**What you will do**. Rewrite the essay on queer parents of color from "But my excitement" up to and including "be raising children.", substituting "press" for each "media".
[Excerpt provided Boundary: Start]
On a recent episode of the Fox breakout hit Empire, the gay character Jamal Lyons, played by the über-talented (and newly out) Jussie Smollett, finds out that he could potentially be a father. The mother of the child is played by Raven-Symoné, who surprises Jamal with the news and child. We find out quickly that this child was conceived when Jamal was only 18 and struggling to find a way to live his truth as a gay man.
As I’m raising two teenage boys as a single parent and identify as gay, this storyline immediately grabbed my attention. I was on my feet in anticipation to see if the show’s writers would take the stereotypical Maury Povich path of having Jamal protest “I’m not the father!”or would it play more true to the authentic narrative of what truly happens when young gay people of color find out that they are parents.
I was pleasantly surprised to see the latter. This character, faced with every fear that comes with the realizing that you must now guide a child’s life, took responsibility for his actions and began raising his child. He stepped up to the plate with clarity, and like a fan in a crowded stadium, I began screaming at the top of my lungs with excitement and joy in my living room.
But my excitement quickly wore off as I realized that this is one of very few storylines in the media that depict parenting by queer people of color, which, as I know from personal experience, takes place in thousands of homes across our country. But why? Is it that the media would prefer to perpetuate the negative narrative of “deadbeat parents in communities of color?” Or is is that we as queer parents of color don’t tell our stories more often, so the media is unaware we exist?
You could turn on your television at any point over the past five years and be greeted by two white gay men raising a child. The media would have you believe that is the “new normal,” though its it not completely the truth. According to the Census Bureau sampling known as the American Community Survey, African-American or Latino gay couples are twice as likely as whites to be raising children.
[Excerpt provided Boundary: End]
[Information provided Boundary: Start]
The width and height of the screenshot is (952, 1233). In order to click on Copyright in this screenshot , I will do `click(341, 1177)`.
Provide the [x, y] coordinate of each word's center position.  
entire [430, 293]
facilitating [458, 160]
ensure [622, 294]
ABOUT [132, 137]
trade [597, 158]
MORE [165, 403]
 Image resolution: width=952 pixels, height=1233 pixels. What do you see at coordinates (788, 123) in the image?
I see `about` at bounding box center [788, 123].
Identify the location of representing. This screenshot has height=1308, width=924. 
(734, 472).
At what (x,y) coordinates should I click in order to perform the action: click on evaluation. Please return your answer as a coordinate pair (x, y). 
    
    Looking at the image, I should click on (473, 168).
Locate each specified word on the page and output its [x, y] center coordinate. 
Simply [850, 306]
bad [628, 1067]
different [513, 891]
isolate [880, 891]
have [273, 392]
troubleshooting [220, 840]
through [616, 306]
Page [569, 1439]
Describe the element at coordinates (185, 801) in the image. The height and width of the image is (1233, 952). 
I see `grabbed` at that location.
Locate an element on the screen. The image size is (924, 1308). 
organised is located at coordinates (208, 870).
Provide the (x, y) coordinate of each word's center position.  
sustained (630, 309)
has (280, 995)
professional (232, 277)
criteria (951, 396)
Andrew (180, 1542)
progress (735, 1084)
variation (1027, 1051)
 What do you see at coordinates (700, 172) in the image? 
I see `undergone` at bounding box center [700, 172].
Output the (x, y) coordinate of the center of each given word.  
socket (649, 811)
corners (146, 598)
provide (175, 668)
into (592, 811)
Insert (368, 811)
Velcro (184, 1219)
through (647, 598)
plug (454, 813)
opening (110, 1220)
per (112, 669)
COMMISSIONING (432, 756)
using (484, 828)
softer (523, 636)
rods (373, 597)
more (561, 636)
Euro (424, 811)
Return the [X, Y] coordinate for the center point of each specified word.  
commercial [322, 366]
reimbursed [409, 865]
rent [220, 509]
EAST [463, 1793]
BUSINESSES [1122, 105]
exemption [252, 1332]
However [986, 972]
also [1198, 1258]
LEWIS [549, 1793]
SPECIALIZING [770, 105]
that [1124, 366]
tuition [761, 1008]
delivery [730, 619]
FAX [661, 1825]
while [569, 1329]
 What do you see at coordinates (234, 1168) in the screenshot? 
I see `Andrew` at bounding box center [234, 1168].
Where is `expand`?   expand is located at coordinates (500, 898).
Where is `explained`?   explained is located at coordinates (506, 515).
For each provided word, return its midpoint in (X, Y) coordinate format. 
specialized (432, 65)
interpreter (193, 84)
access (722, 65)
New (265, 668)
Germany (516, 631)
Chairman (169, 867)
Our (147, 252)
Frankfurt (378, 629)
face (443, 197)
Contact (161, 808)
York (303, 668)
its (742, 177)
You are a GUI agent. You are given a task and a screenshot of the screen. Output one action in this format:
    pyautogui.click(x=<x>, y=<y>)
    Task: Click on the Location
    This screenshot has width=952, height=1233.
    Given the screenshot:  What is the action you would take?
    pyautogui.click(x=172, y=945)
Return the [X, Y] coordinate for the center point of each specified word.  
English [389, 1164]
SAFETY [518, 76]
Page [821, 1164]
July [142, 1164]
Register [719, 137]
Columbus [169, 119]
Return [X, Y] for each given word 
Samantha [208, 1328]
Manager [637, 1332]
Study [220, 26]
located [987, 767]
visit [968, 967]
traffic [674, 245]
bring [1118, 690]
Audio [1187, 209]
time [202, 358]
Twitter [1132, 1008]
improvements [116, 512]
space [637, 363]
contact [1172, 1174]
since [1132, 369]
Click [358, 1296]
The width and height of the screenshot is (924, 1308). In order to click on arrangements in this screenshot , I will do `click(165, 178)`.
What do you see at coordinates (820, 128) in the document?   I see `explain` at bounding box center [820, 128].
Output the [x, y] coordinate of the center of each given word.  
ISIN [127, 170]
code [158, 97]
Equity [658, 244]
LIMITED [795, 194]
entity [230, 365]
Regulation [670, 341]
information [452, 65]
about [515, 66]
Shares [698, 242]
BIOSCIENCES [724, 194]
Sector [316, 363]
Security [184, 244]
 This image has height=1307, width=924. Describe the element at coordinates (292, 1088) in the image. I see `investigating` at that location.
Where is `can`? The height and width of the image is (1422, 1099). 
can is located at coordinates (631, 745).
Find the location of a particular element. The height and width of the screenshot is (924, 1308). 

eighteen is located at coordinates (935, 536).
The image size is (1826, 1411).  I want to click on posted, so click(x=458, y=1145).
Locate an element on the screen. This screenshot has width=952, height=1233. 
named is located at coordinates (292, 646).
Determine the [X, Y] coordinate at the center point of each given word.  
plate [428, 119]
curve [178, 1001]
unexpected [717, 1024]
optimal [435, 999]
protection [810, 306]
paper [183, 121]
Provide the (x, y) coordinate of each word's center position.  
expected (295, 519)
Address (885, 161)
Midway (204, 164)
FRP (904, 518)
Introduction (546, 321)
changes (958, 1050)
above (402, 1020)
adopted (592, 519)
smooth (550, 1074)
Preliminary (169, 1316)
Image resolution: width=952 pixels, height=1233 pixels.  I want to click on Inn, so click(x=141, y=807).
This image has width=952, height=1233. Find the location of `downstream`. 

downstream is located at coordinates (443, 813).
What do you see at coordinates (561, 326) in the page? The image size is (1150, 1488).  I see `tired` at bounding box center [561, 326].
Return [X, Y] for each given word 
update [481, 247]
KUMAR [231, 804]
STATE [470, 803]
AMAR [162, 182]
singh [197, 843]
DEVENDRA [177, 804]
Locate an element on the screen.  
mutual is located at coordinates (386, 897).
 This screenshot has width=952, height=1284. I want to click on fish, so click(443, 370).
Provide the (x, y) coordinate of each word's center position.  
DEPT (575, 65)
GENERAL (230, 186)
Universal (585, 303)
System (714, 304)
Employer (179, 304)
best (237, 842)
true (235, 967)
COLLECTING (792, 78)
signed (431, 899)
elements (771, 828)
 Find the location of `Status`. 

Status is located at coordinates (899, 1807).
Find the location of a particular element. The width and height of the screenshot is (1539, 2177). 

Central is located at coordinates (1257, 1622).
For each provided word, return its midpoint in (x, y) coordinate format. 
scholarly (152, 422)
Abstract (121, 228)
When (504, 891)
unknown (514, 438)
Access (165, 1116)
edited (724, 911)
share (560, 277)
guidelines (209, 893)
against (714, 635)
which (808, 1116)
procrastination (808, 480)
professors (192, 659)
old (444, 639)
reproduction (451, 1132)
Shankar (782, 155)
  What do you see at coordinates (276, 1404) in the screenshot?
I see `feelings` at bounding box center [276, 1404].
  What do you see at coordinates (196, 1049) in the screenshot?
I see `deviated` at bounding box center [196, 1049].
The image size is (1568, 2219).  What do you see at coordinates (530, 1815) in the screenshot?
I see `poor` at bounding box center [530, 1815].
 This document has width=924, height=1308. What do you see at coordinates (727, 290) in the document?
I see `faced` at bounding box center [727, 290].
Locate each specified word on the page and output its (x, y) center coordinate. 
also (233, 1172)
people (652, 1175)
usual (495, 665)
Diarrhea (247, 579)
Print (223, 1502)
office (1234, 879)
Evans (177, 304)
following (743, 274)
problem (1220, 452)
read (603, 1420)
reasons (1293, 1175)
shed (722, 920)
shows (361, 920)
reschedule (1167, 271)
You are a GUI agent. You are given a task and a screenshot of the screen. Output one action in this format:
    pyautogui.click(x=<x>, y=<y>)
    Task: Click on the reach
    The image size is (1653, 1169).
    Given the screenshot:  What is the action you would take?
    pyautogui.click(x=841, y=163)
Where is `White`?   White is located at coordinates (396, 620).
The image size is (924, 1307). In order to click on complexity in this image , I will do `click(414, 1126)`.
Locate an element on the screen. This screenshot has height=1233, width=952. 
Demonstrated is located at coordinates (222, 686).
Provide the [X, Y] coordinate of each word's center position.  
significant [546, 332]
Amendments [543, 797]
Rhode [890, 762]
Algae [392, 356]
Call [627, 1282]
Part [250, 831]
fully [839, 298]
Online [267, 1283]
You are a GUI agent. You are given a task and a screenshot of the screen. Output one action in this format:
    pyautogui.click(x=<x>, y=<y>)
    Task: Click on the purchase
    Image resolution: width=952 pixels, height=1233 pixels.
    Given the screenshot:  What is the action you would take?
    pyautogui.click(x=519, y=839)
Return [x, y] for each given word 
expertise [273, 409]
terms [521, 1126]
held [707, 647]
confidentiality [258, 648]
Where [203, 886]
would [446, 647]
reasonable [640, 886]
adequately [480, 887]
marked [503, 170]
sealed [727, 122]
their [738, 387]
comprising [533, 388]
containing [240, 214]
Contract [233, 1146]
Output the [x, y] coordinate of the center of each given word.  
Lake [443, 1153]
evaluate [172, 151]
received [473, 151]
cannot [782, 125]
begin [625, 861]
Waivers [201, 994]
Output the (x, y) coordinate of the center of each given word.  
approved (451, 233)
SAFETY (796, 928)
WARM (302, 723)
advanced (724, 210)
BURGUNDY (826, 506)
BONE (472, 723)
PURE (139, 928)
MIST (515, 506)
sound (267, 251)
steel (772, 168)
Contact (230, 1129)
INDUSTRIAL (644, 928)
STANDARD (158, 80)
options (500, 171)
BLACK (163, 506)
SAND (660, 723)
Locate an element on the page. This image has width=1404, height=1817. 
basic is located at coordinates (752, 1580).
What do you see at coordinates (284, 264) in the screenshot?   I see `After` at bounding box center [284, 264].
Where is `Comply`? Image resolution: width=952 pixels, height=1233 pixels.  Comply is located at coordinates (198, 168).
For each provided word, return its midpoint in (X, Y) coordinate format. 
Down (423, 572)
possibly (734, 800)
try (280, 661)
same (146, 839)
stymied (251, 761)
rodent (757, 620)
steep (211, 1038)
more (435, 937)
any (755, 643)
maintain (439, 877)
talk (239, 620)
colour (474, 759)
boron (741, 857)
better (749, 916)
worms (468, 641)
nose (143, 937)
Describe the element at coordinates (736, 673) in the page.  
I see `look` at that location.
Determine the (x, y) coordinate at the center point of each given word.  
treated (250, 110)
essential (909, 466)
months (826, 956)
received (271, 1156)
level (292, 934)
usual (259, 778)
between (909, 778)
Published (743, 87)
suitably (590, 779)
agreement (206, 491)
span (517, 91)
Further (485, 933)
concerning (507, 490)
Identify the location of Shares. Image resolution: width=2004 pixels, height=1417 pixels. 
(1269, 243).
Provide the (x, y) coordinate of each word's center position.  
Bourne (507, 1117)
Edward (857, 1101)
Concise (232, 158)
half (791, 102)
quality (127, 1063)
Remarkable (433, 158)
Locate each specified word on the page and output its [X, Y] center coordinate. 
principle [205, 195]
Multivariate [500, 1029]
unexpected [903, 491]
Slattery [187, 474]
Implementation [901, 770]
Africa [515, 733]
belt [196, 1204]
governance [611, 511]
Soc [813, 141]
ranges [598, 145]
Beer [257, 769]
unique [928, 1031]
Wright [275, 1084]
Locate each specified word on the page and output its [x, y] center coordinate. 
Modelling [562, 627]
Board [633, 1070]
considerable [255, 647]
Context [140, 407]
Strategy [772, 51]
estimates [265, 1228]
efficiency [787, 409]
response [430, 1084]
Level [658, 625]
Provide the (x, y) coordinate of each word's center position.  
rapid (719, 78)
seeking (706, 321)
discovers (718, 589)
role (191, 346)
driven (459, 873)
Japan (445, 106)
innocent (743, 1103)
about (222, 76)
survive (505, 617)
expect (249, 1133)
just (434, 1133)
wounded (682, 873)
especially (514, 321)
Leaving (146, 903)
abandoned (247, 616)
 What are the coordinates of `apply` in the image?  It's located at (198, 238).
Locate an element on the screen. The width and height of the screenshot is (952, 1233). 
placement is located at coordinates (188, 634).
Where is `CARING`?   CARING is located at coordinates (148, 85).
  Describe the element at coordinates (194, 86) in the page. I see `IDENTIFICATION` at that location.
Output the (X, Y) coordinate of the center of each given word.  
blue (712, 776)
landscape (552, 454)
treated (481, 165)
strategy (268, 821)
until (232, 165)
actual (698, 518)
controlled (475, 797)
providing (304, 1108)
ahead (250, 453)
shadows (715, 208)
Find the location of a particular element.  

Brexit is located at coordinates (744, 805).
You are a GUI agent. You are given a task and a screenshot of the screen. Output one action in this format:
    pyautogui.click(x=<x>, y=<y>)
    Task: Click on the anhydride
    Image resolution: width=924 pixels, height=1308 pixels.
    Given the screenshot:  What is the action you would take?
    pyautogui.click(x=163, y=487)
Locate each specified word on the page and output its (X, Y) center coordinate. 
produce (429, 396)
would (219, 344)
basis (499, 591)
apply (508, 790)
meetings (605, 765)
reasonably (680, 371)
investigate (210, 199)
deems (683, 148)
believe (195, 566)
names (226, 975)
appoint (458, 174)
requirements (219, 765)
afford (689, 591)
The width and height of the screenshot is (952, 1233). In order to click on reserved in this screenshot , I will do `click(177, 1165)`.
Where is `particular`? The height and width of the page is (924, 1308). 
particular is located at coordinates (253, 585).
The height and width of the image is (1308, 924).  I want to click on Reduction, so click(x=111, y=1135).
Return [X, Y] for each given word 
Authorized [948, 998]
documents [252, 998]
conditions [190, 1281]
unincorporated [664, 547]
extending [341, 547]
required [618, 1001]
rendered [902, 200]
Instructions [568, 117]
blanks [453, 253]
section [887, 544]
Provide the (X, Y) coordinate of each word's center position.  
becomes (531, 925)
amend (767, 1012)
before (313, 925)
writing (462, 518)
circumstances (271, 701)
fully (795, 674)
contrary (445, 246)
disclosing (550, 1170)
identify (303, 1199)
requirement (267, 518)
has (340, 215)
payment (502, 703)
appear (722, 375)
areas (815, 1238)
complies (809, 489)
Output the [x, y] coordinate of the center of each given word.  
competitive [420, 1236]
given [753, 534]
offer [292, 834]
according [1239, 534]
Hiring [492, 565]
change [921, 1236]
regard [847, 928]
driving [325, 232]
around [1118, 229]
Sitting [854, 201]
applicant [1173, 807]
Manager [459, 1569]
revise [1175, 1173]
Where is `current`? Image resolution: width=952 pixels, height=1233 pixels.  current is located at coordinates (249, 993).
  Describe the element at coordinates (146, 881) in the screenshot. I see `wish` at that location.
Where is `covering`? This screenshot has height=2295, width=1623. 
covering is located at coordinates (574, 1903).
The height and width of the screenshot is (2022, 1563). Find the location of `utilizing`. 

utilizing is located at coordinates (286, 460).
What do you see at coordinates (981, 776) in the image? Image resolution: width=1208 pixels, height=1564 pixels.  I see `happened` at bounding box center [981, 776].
[Information provided Boundary: End]
**Reply**.
But my excitement quickly wore off as I realized that this is one of very few storylines in the press that depict parenting by queer people of color, which, as I know from personal experience, takes place in thousands of homes across our country. But why? Is it that the press would prefer to perpetuate the negative narrative of “deadbeat parents in communities of color?” Or is is that we as queer parents of color don’t tell our stories more often, so the press is unaware we exist?
You could turn on your television at any point over the past five years and be greeted by two white gay men raising a child. The press would have you believe that is the “new normal,” though its it not completely the truth. According to the Census Bureau sampling known as the American Community Survey, African-American or Latino gay couples are twice as likely as whites to be raising children.